The user's current message — what they have just typed and sent — is the freshest content in the composition. It is the active user prompt: the one that drives this generation, distinct from the historical user messages preserved in the conversation history that already received their responses. The active user prompt sits at the end of the composed sequence, after the system prompt, after any retrieved content or tool output, and after any prior conversation history. The chat template enforces this position — the active user prompt always comes last in the composed sequence, with the model's response generated immediately after it.

This position is the most consequential one in the entire composition, and it deserves the same attention the previous chapter gave to the system prompt's foundation.

The Launchpad

The transition from prefill to decode happens at a specific place. When prefill completes, the model has built the full substrate and produced a final hidden state at the last position in the composed sequence. That hidden state is what gets passed through the language model head to produce the first generated token. Decode does not launch from the middle of the substrate. It launches from the end — from the position the active user prompt occupies.

This makes the active user prompt's position the launchpad. Its tokens have just been processed in the immediate context of everything that preceded them — the system prompt's framing, the retrieved content, the tool output, the conversation history. The K and V vectors at the active user prompt's positions are computed having seen the richest preceding context the substrate ever provides. And the hidden state at the final token of the active user prompt is what shapes the first token of generation, the second, and the trajectory of everything that follows.
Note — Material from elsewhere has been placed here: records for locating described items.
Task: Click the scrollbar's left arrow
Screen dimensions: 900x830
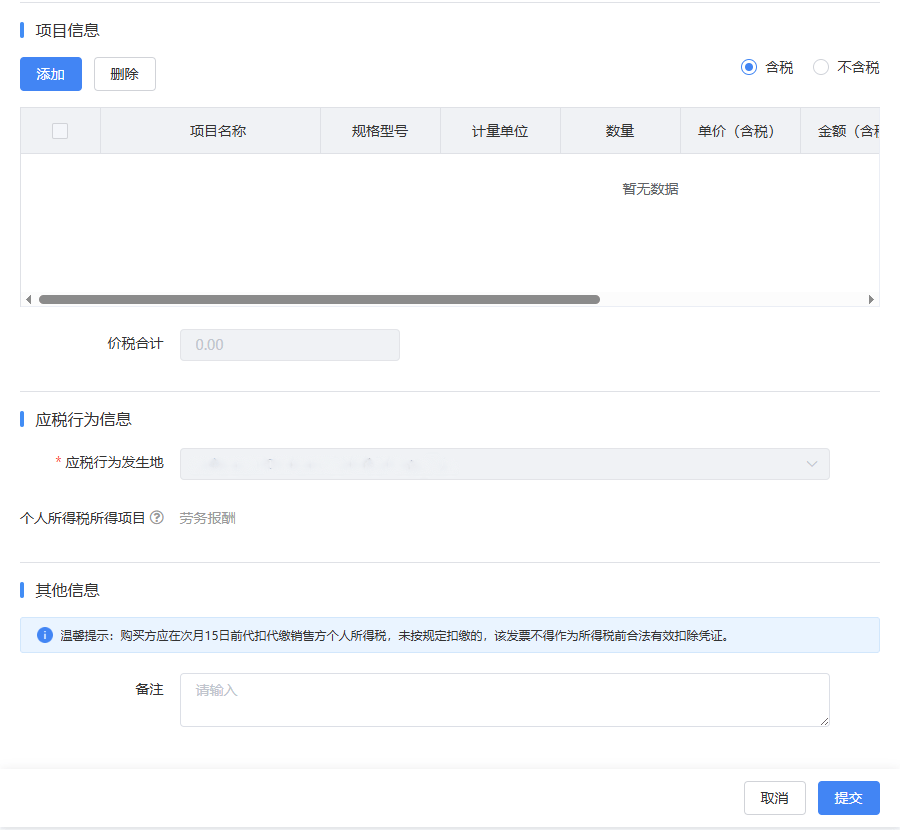Action: [28, 299]
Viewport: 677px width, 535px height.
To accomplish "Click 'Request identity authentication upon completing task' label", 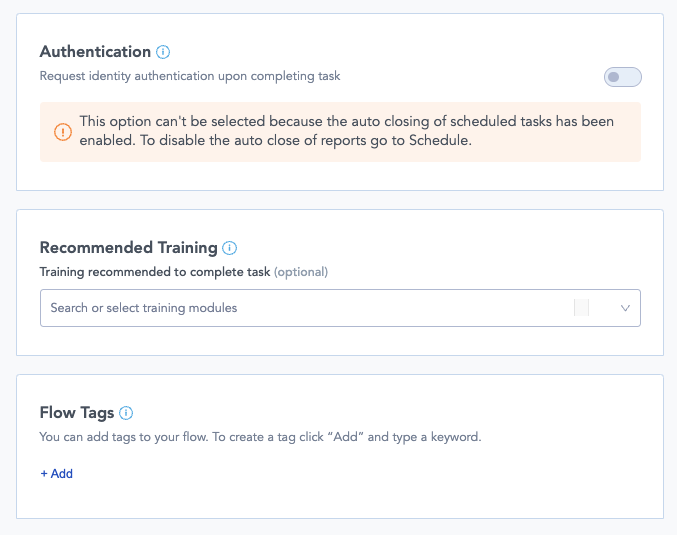I will 190,76.
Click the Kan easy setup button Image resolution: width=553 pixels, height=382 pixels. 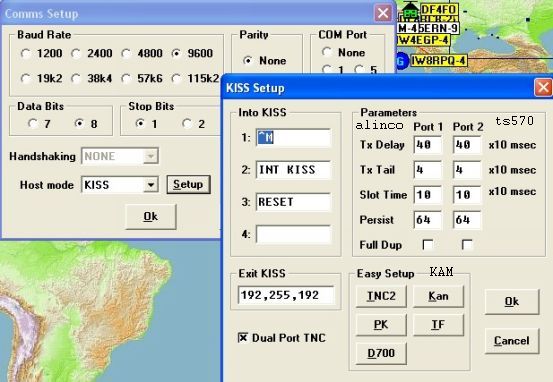tap(438, 296)
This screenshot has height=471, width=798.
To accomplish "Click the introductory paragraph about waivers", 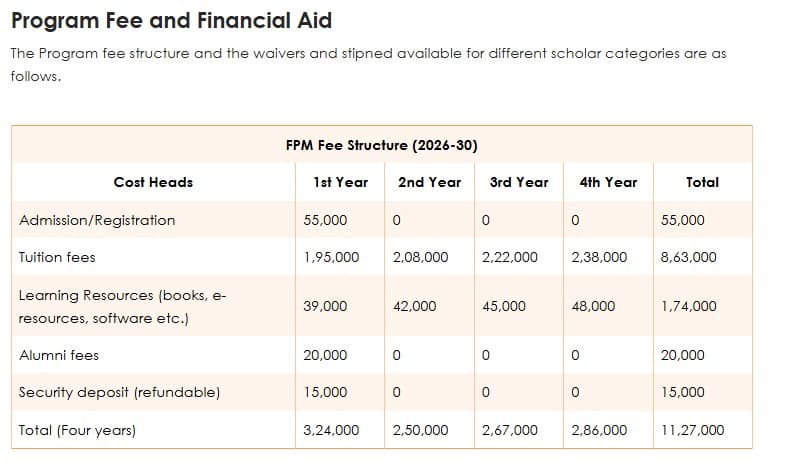I will point(367,64).
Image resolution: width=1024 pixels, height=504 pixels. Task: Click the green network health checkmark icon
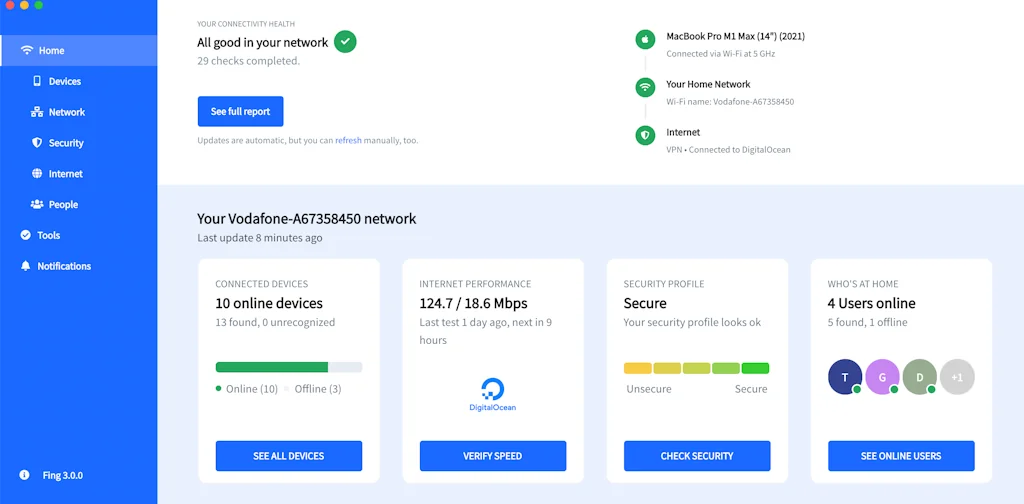click(x=345, y=42)
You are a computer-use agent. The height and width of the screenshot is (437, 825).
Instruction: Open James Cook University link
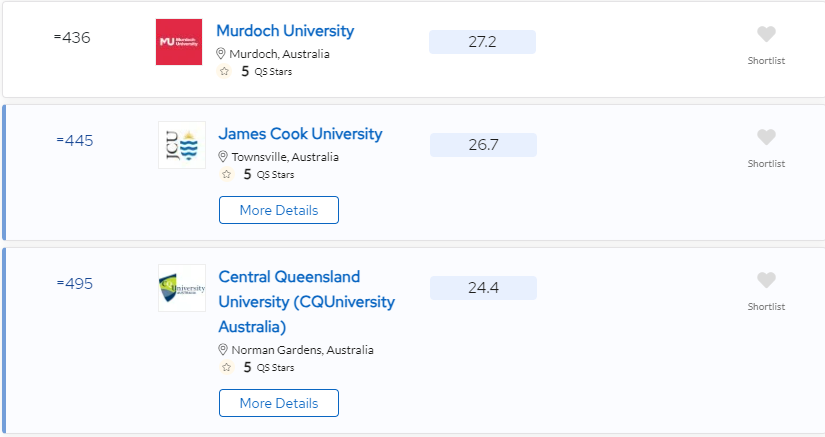pos(300,134)
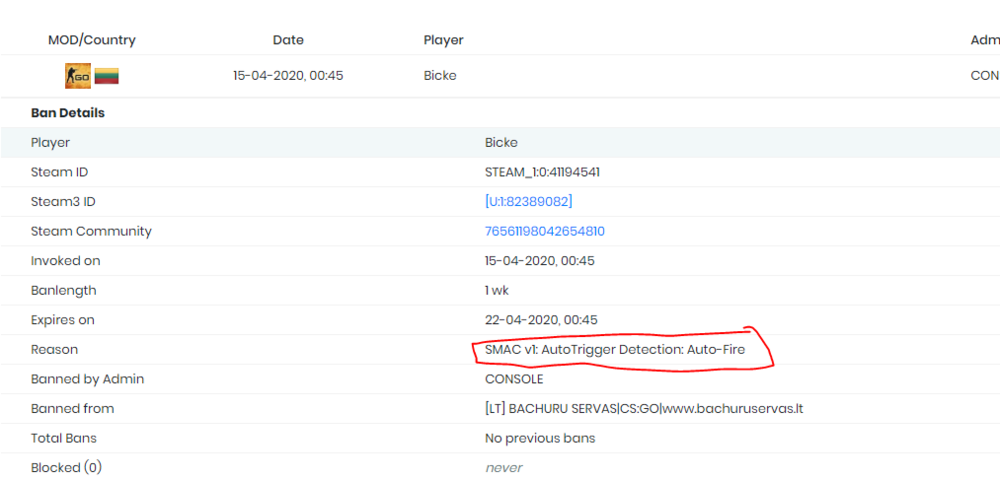
Task: Click the Blocked (0) label
Action: point(66,467)
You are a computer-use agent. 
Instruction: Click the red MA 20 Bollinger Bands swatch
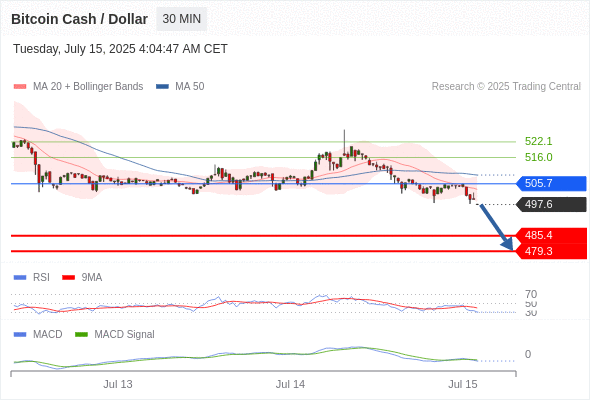tap(20, 87)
The system prompt and the active user prompt are the two structural poles of the composition. The system prompt is the foundation. The active user prompt is the launchpad. Both exert outsized influence on what the model produces, but they do so in different ways — the system prompt shapes the substrate that the launchpad launches from.
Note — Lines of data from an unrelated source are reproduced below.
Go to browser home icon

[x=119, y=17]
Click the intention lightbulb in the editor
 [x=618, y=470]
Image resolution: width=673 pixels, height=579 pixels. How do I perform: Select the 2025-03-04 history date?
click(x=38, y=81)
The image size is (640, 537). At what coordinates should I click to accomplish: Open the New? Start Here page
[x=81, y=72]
This positioning is not arbitrary. The chat template places the active user prompt at the launchpad because that input is what the model needs to respond to. The user types something, hits send, and the substrate is composed so that what they typed is exactly where decode will launch from.

The Composed Substrate

The substrate that emerges from prefill in a typical chat session has a recognizable structure. The system prompt anchors the foundation. Dynamic content — retrieved material, tool output, or both — occupies positions in the middle. Conversation history accumulates as the session progresses. The active user prompt sits at the launchpad, immediately preceding the launch of decode.

This is what the context engineer produces for a chat session: a composed sequence assembled from multiple sources, anchored by the foundation at one pole and the launchpad at the other.